Assurance for Buyers
The buying community needs to be in a position where it can procure services from a trusted company with access to demonstrably professional technical security staff. CREST provides the buying community with a clear indication of the quality of the organisation and the technical capability of staff they have access to, including:
• Access to trusted service organisations utilising highly skilled, knowledgeable and competent individuals
• Procurement support
• Industry benchmarks
• rigorous application process for added assurance
All CREST member companies have submitted policies, processes and procedures relating to their service provision to CREST providing added assurance for buyers. These policies, processes and procedures have been assessed by CREST and have been deemed fit for purpose and include:
• Certified individuals
• Language capability
• Assignment preparation & scope
• Assignment execution
• Technical Methodology
• Tools & resources
• Event analysis & response
• Data Storage and Transmission Controls
• Information sharing
• Post technical delivery
• Asset/Information/Document Storage, Retention and Destruction
You can see here the specific requirements that we review against each discipline here:
Additional assurances include:
• References for each of the CREST disciplines that must relate to the activities of the discipline;
• All member companies sign up to enforceable a Code of Ethics and Codes of Conduct describing the standards of practice expected of CREST member companies.
The CREST Service Selection Platform also allows buyers to select suppliers with the appropriate CREST qualified staff to match individual assignment requirement(s).
CREST members are required to re-submit an application every year and a full re-assessment is required every three years to ensure currency.

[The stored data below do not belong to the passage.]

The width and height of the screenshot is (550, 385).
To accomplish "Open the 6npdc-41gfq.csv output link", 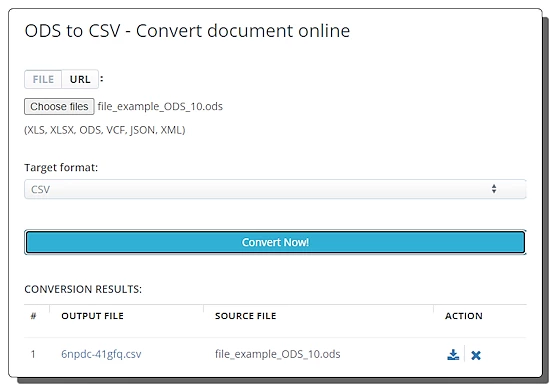I will tap(101, 354).
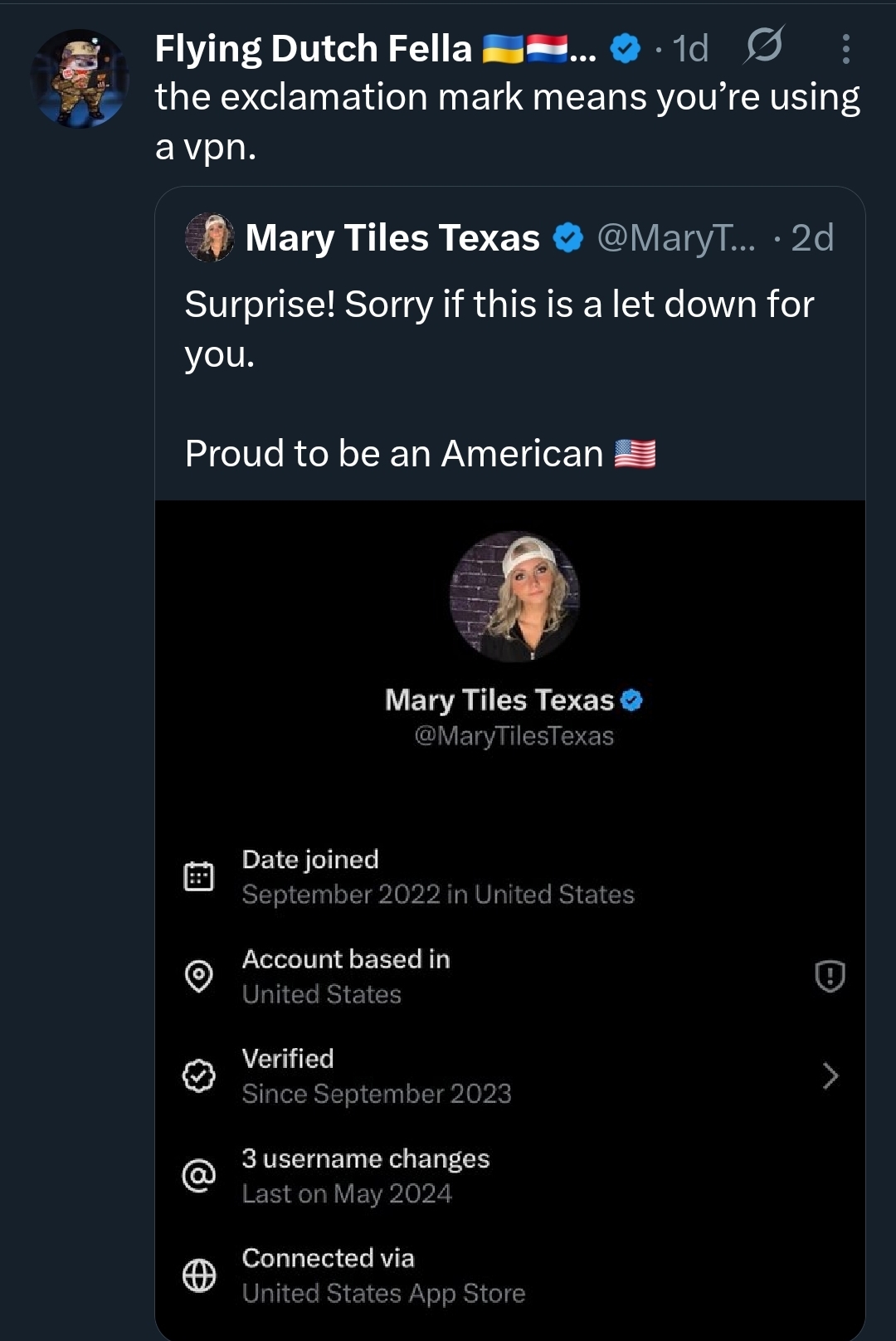Click the location pin icon
Viewport: 896px width, 1341px height.
pos(199,976)
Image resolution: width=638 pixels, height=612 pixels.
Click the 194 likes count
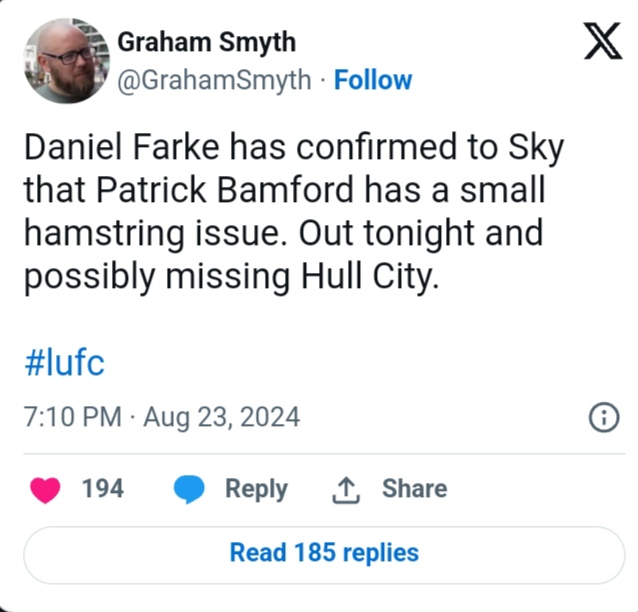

The CREST member company signs up to a binding and enforceable company code of conduct that ties them to their CREST submission. They also agree to align their complaints process with that of CREST. This forms the basis of any Complaint and Resolution Measures.

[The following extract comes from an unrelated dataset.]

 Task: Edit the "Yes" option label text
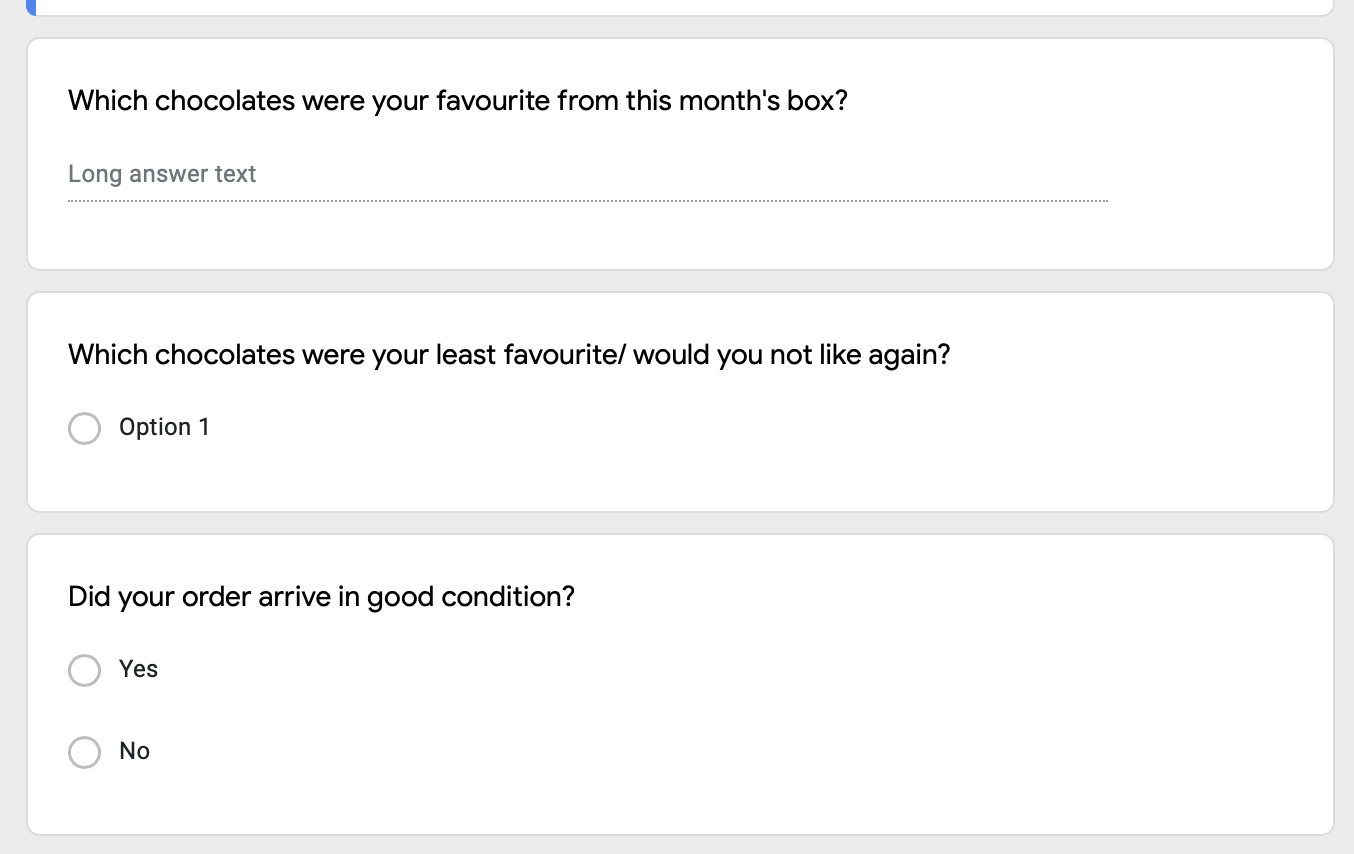(138, 669)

CREST Certified professionals have passed an industry recognised set of examinations to test their skill, knowledge and competence. These individuals will typically have at least 10,000 hours (5 years plus) regular and frequent experience. These individuals are capable of working independently, running full testing programmes and managing and co-ordinating teams.
CREST Registered professionals have passed an industry recognised set of examinations to test their skill knowledge and competence. These individuals will typically have at least 6,000 hours (3 years plus) relevant and frequent experience and be in a position to work independently on assignments.
CREST Practitioner professionals have achieved the entry level exam into the profession and and typically have around 2,500 hours relevant and frequent experience and are capable of conducting routine assignments under general direction.
CREST qualifications have been reviewed and endorsed by Governments and Regulators.
All CREST qualified professionals have to re-sit the examinations every three years.
All those holding a CREST qualification have signed a personal code of conduct. This ensures that they act in an ethical manner and adher to the policies, processes and procedures of the CREST Member company they are working for.
CREST also produce independent research and publications designed to support the buying community.
The combination of independently assessed companies with access to professionally qualified staff underpinned by effective and meaningful Codes of Conduct provide the buying community with confidence in the services that they wish to procure.